Where the Differences Are, and How the Adapter Handles Them
On the surface, all three providers are “send a message array, receive a response.” But the implementation details differ precisely in the places where tuning has the most impact.
Caching is where the economic impact is largest. Manus in Context Engineering for AI Agents defined KV-cache hit rate as the single most important metric for a production agent — Anthropic’s Claude Sonnet caches at 1/10 the cost of uncached tokens, and for agents with input/output ratios of 100:1, a 10% improvement in cache hit rate translates into significant cost reduction. Anthropic requires explicit cache_control: { type: 'ephemeral' } markers on messages; OpenAI automatically caches prefixes with no marker needed; Gemini’s prompt caching is a completely separate CachedContent API, decoupled from the message format.
ContextChef’s approach: you mark your intent once with _cache_breakpoint: true, and the adapter translates — Anthropic converts it to cache_control, OpenAI and Gemini ignore it (each has its own mechanism). This is intent annotation, not a provider instruction. You’re expressing “this should be a cache boundary,” not “add a cache_control field to this message.” The latter breaks when you switch providers; the former doesn’t.
Prefill is another key difference. Anthropic natively supports appending an assistant message at the end of the message array as the model’s starting content, enabling precise output format control. OpenAI and Gemini don’t support this. The adapter’s response is graceful degradation, not failure: the prefill content is converted to a [System Note] system annotation; the model will try to comply, but with weaker constraint than native prefill. Your code doesn’t crash, but you know this is a soft constraint, and can decide at the application level whether to accept it.
Tool call history formats are completely different across all three providers. The adapter’s value is most direct here: your history uses ContextChef’s internal format for tool calls; when switching providers, the adapter automatically converts the entire history to the target format — no code changes needed on your end.
Adapters Can Be Used Standalone
If you have your own message assembly logic and only need the format conversion layer, adapters can be imported independently:
import { getAdapter } from "context-chef";
const payload = getAdapter("anthropic").compile(messages);Adapters are stateless pure functions: input Message[], output the target provider’s payload structure.
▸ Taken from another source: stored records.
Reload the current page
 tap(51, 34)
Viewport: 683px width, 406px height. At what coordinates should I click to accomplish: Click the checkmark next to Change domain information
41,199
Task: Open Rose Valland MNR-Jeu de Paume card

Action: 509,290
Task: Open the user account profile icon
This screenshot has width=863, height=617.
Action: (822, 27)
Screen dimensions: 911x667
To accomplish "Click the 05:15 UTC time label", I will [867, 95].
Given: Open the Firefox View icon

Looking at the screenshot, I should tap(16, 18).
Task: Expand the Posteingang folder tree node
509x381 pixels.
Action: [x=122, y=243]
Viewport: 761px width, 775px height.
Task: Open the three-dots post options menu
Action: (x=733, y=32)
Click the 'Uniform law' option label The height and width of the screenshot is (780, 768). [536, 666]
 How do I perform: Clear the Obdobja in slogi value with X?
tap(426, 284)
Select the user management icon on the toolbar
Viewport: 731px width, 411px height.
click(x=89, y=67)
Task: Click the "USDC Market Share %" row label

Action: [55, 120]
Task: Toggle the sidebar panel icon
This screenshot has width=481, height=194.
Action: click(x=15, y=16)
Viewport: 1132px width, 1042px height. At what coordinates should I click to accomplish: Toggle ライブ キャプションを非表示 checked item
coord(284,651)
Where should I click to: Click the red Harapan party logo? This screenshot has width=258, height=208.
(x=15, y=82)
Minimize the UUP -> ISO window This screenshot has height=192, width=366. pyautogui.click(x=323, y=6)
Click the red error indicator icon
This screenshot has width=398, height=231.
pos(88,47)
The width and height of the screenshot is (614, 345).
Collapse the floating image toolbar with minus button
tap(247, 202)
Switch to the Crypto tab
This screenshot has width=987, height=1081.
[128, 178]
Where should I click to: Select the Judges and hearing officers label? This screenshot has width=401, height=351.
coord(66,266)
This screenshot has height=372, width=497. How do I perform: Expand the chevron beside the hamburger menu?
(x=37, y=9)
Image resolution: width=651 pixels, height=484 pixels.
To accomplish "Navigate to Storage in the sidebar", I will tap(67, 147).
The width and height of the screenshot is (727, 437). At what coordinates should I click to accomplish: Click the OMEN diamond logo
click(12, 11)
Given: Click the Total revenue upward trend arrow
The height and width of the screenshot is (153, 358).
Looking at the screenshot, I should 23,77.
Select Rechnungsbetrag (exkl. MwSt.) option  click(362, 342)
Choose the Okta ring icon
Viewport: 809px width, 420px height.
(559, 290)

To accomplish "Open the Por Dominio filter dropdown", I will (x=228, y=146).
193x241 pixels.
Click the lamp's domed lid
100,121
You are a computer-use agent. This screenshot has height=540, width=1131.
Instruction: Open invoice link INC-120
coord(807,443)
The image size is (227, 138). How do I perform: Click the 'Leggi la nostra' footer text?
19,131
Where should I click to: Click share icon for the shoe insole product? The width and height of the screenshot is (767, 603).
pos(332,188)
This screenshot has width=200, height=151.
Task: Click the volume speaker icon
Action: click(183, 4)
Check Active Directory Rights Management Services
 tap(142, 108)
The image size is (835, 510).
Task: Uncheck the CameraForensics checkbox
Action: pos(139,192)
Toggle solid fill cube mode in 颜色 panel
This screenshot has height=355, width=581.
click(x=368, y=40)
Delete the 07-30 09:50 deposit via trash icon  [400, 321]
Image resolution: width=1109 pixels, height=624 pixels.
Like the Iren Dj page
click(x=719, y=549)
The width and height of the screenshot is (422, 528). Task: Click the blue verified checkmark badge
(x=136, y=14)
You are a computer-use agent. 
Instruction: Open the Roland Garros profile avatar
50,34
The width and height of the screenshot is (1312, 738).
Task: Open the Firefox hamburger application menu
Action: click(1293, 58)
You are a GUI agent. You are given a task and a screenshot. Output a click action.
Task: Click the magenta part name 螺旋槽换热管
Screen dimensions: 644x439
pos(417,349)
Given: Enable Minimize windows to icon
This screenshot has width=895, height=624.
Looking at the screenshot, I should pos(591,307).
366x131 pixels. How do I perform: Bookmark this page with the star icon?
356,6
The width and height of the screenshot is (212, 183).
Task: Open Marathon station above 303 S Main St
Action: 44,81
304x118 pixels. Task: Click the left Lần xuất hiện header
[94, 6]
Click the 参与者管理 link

They don’t depend on any other ContextChef modules and can be dropped into any existing agent project.
Custom Adapters: A One-Method Interface
ContextChef ships with built-in adapters for OpenAI, Anthropic, and Gemini, but the adapter interface is intentionally minimal:
export interface ITargetAdapter {
compile(messages: Message[]): TargetPayload;
}Implement this interface and you can support any target format — self-hosted open-source models (like Qwen or Mistral deployed via vLLM), internal inference gateways, or any provider with special field requirements beyond OpenAI-compatible APIs.
The typical scenario is an internal inference service: the company’s model gateway requires extra auth fields on top of the standard OpenAI format, or a field’s format isn’t fully compatible. You implement a thin adapter to translate ContextChef’s internal message format into your target structure. Everything else — history compression, tool pruning, state injection, memory management — continues to work unchanged.
The interface has one method. No lifecycle hooks, no base class to inherit from. The minimal implementation is a pure function that takes a Message[] and returns your target format, wrapped in a class.
That’s the ContextChef series. Each module solves one independent problem and can be adopted independently — you don’t have to take the whole thing. Pick up whichever module addresses the problem you’re facing right now.